I have created this function below, that creates a pipeline and returns it.
def make_final_pipeline(columns_transformer, onehotencoder, estimator,
Name_of_estimator, index_of_categorical_features, use_smote=True):
if use_smote:
# Final pipeline with the SMOTE-NC and the estimator.
finalPipeline = ImblearnPipeline(
steps=[('col_transformer', columns_transformer),
('smote', SMOTENC(categorical_features=index_of_categorical_features,
sampling_strategy='auto')),
('oneHotColumnEncoder', onehotencoder),
(Name_of_estimator, estimator)
]
)
else:
# Final pipeline with the estimator only.
finalPipeline = ImblearnPipeline(
steps=[('col_transformer', columns_transformer),
('oneHotColumnEncoder', onehotencoder),
(Name_of_estimator, estimator)
]
)
return finalPipeline
In the returned Pipeline, the SMOTENC
step becomes optional thanks to use_smote
. However, according to [this question],(Is it possible to toggle a certain step in sklearn pipeline?), it is possible to create a customized OptionalSMOTENC
that would take all arguments of SMOTENC
as well as use_smote
, and would be so that make_final_pipeline
could be written as:
def make_final_pipeline(columns_transformer, onehotencoder, estimator,
Name_of_estimator, index_of_categorical_features, use_smote=True):
# Final pipeline with the optional SMOTE-NC and the estimator.

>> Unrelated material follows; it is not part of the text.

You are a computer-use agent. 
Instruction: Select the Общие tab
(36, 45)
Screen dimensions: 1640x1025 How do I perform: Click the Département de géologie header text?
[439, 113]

finalPipeline = ImblearnPipeline(
steps=[('col_transformer', columns_transformer),
('smote', OptionalSMOTENC(categorical_features=index_of_categorical_features,
sampling_strategy='auto', use_smote=use_smote)),
('oneHotColumnEncoder', onehotencoder),
(Name_of_estimator, estimator)
]
)
return finalPipeline
I guess that the OptionalSMOTENC should be like this:
class OptionalSMOTENC(SMOTENC):
def __init__(categorical_features, sampling_strategy='auto', use_smote=True):
super().__init__()
self.categorical_features = categorical_features
self.sampling_strategy = sampling_strategy
self.smote = smote
def fit(self, X, y = None):
if self.smote:
# fit smotenc
else:
# do nothing
def fit_resample(self, X, y = None):
if self.smote:
# fit_resample smotenc
else:
# do nothing
But I do not know how to correctly write it: can I write class OptionalSMOTENC(SMOTENC)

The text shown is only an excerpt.